__READING TEXT__.

Founder’s Corner: Building a Foundation for a Better Future

When Reading Village was in its first stages of development, I received some sage advice from a colleague who had learned the hard way. “Don’t spread your communities all around the country,” he said. “Grow regionally. It will allow you to take advantage of organic connections between the communities and allow you to maximize your resources.”

Every day I thank that colleague, mentally at least, because he couldn’t have been more right. For the past six years as we’ve grown and evolved, we’ve experienced exactly the sort of organic and unpredictable benefits that he was eluding to simply because we’ve chosen to start off deep rather than wide. Here’s just a smattering of what we’ve seen unfold:

  • One Community Facilitator has been able to manage the program and mentor the teens in our first three communities, because they are all in close proximity.  This makes every dollar go significantly farther.
  • The principal at the elementary school in our first community was a teacher in the afternoons in our second community and helped establish our credibility there.
  • The teens in Chuacruz and Los Morales have seen the teens in Concepción take the initiative to open a public library and are now working on their own community development projects!

__MATERIAL PROVIDED__.
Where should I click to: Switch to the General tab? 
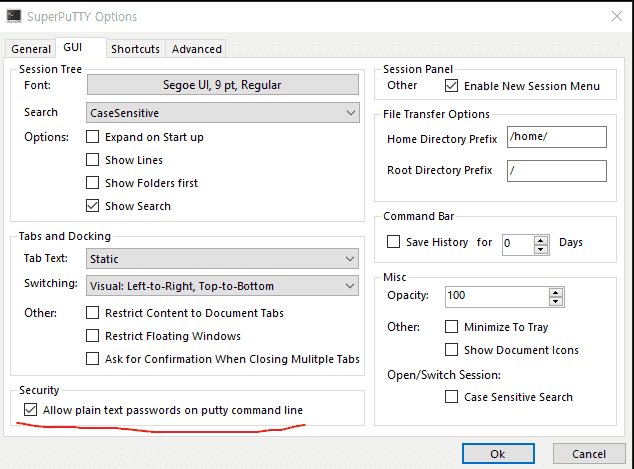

__REQUIREMENT 1__. In the Reading Village founder's note, what did the teens in Concepción open?
__REQUIREMENT 2__. Pick up the Reading Village founder's note after its last bullet point and continue writing it.

__REPLY 1__. A public library.

__REPLY 2__.
Nothing could epitomize these connections more concretely than what happened most recently. Just last month, we gathered all forty of our reading promoters from all three communities for a weekend retreat. As I thought about what I wanted to tell them, I began to imagine the friendships that would develop over the weekend, and how they could bring together their previously isolated, struggling Mayan communities, and the potential that this had to create sustainable change.

On a small screen across a broken internet connection, I told them I had many hopes for them and concluded: “Above all, I hope you form friendships with your peers who come from other communities – friendships that will last for many years into the future, friendships that will last until you become adults, parents, professionals and elders in your communities – that you continue sharing ideas and projects and mutual support. This way we can form a large and powerful network of Mayan communities with a culture of literacy and education. Imagine every grandfather and grandmother able to read, every parent able to read and children growing up with access to books. Imagine family members reading them stories. Imagine breaking the cycle of illiteracy and poverty to create an environment in which every child has what it takes to achieve his or her dreams. This is a big dream,” I said, “but every dream begins with a seed. Plant some seeds this weekend.”

I don’t know how these words fell on the crowd – such is the inadequacy of Skype. But I do know that Ismael, our Community Facilitator, has become a messenger carrying greetings to and from the teens across communities. Seeds are being sown. And I know that the deep network we continue to build in one corner of Guatemala is only possible when you grow thoughtfully and strategically. I know – whether the teens know it or not – that their friendships are a foundation for a better future. Now my energy is focused on adding to this network.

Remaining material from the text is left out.